I will certainly do that, start a new iscussion, and this has been a very difficult time for me, and very frightening and I thought I needed to make a comment on my statement, and how i happened on this discussion in the first place.


It is self explanatory by reading the post, and I wanted everyone to know that I am well aware that "CNET does not take control of Computers" , which is why I turned to you for help in the first place. I have built a lot of trust for everyone at CNET and CBS. This is why I turned to your site and took the opportunity to chime in when I could, to at least communicate what was happening to me, with those I trusted -- and these opportunities to break away from this "intruder" was very difficult to do. With this in mind, I took the opportunity not afforded me at any other time and I tried to reach out -- and it worked -- until the time "they" broke in and cut my conversation with you. That is the reason I did not reply back when requested, even though I wanted to very badly, but the nature of this situation did not allow me that luxury.

I want to protect my reputation with CNET an CBS and hope you understand that I did what I had to do, "while I had the opportunity". which was rare.

I did not intend to disrupt this discussion in any way, and I hope you now understand the dilemma I was in at that time.
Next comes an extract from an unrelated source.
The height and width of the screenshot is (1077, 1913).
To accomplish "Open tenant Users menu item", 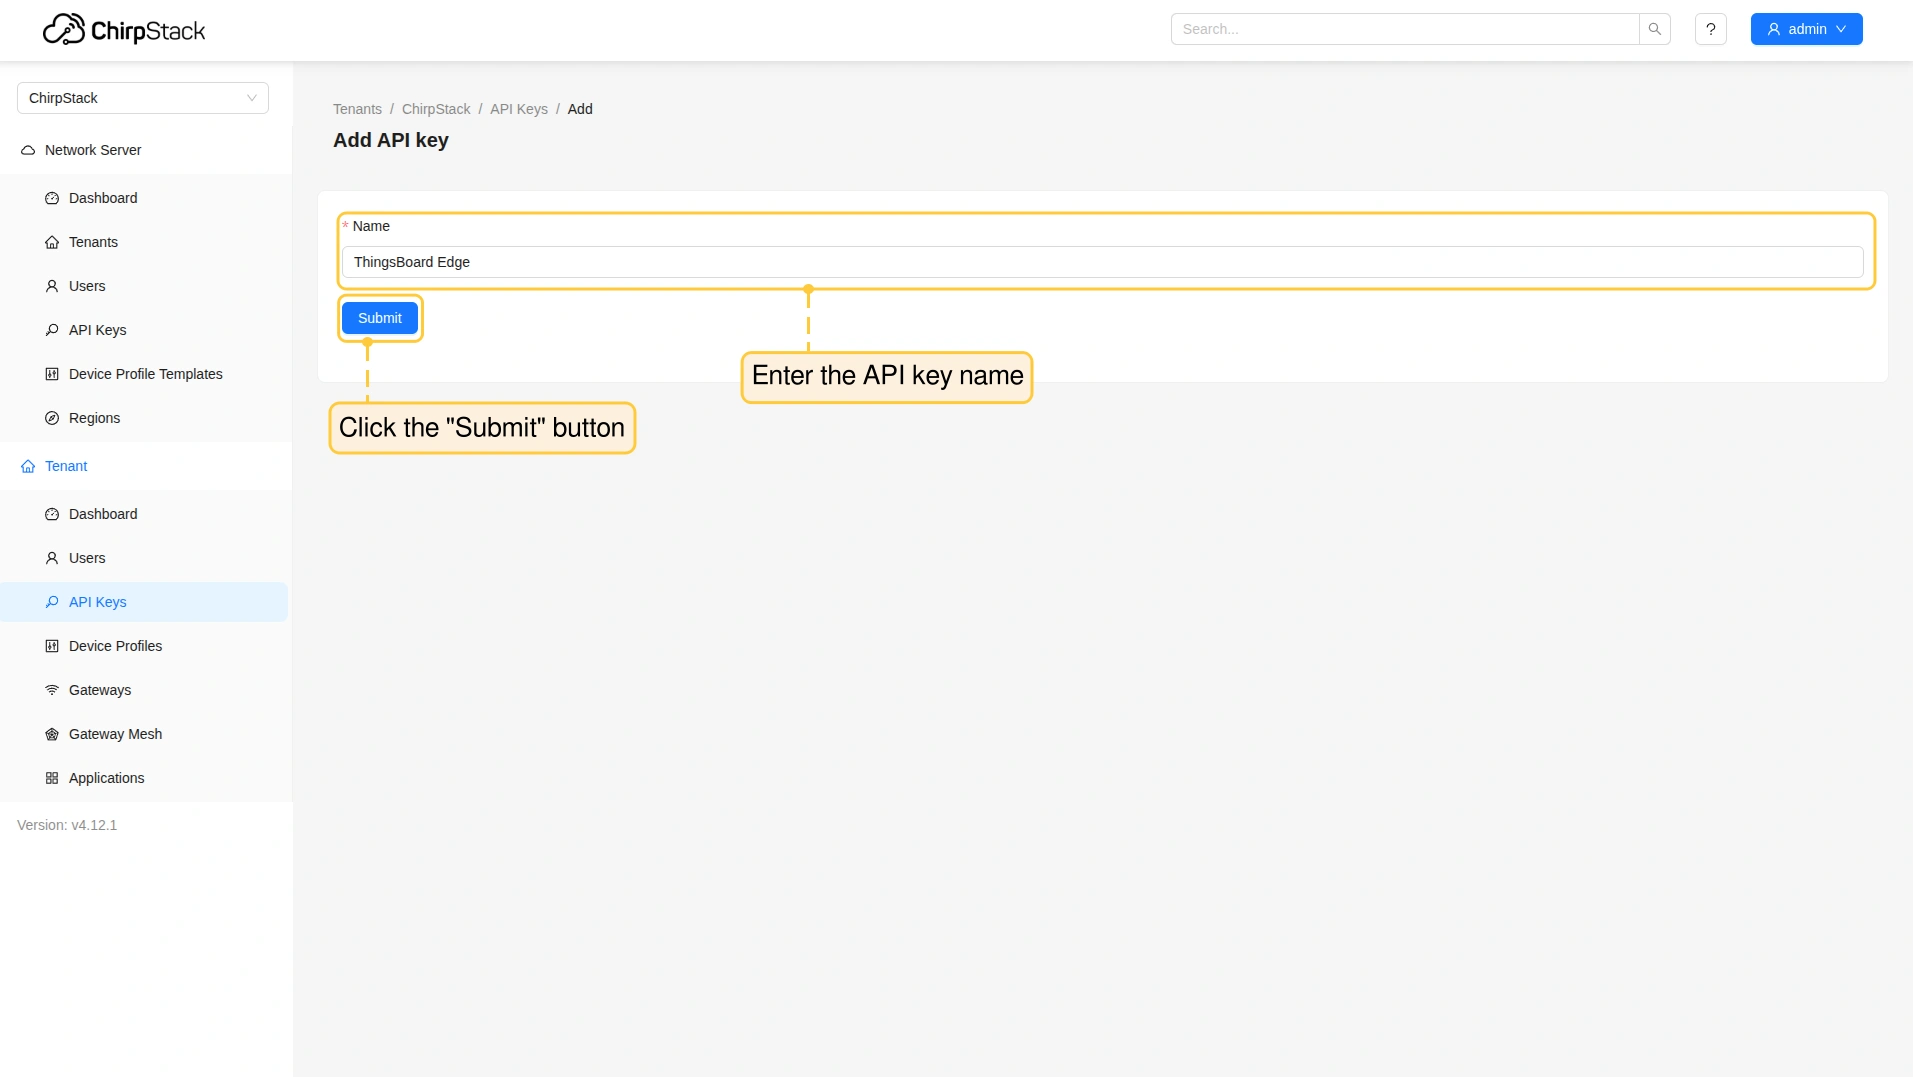I will 87,558.
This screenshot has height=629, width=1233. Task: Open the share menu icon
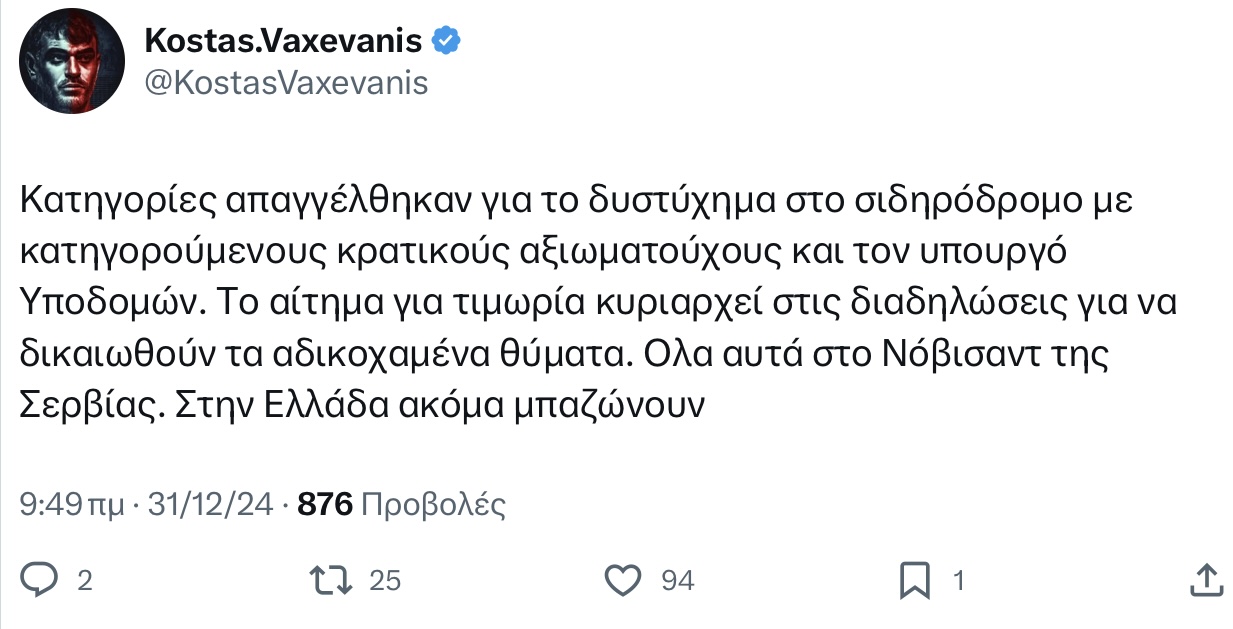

I hope the rest of the bloggers will also understand and know that I meant no harm or discontent, nor did I have any intention to disrupt this converation, but It was just a rare opportunity to take advantage of a few moments of peace.

Thank you for all of your help and I will start a new thread about my experience, so if it should happen to anyone else they will know what to do or mainly, what NO to do.

Again, I hope everyone will accept my apologies and my reputation with this group is not irretreivabe, or permanent.